Task instructions —
Lines to return, exactly: from the line with "Open the Advanced preferences section" to the line with "This screenshot has height=400, width=853." in the entries below, both included.

Extracted records —
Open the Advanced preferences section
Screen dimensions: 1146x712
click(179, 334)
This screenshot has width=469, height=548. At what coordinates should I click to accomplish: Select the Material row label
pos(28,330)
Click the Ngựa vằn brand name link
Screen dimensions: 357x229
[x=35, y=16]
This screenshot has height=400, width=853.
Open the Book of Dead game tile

--

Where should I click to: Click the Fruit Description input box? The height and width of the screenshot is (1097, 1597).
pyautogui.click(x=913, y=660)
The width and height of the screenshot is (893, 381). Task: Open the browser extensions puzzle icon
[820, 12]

--

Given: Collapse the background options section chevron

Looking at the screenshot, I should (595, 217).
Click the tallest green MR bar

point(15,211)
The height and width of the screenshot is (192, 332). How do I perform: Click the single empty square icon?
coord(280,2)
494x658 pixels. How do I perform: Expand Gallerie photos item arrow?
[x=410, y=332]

Task solution —
Open the Advanced preferences section
Screen dimensions: 1146x712
click(179, 334)
This screenshot has width=469, height=548. At what coordinates should I click to accomplish: Select the Material row label
pos(28,330)
Click the Ngựa vằn brand name link
Screen dimensions: 357x229
[x=35, y=16]
This screenshot has height=400, width=853.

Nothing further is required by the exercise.